▶ _Work required_:
The entries need to be copied exactly.

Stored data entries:
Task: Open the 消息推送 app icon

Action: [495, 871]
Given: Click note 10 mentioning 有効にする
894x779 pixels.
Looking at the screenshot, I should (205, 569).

▶ _Answer box_:
Task: Open the 消息推送 app icon

Action: [495, 871]
Given: Click note 10 mentioning 有効にする
894x779 pixels.
Looking at the screenshot, I should (205, 569).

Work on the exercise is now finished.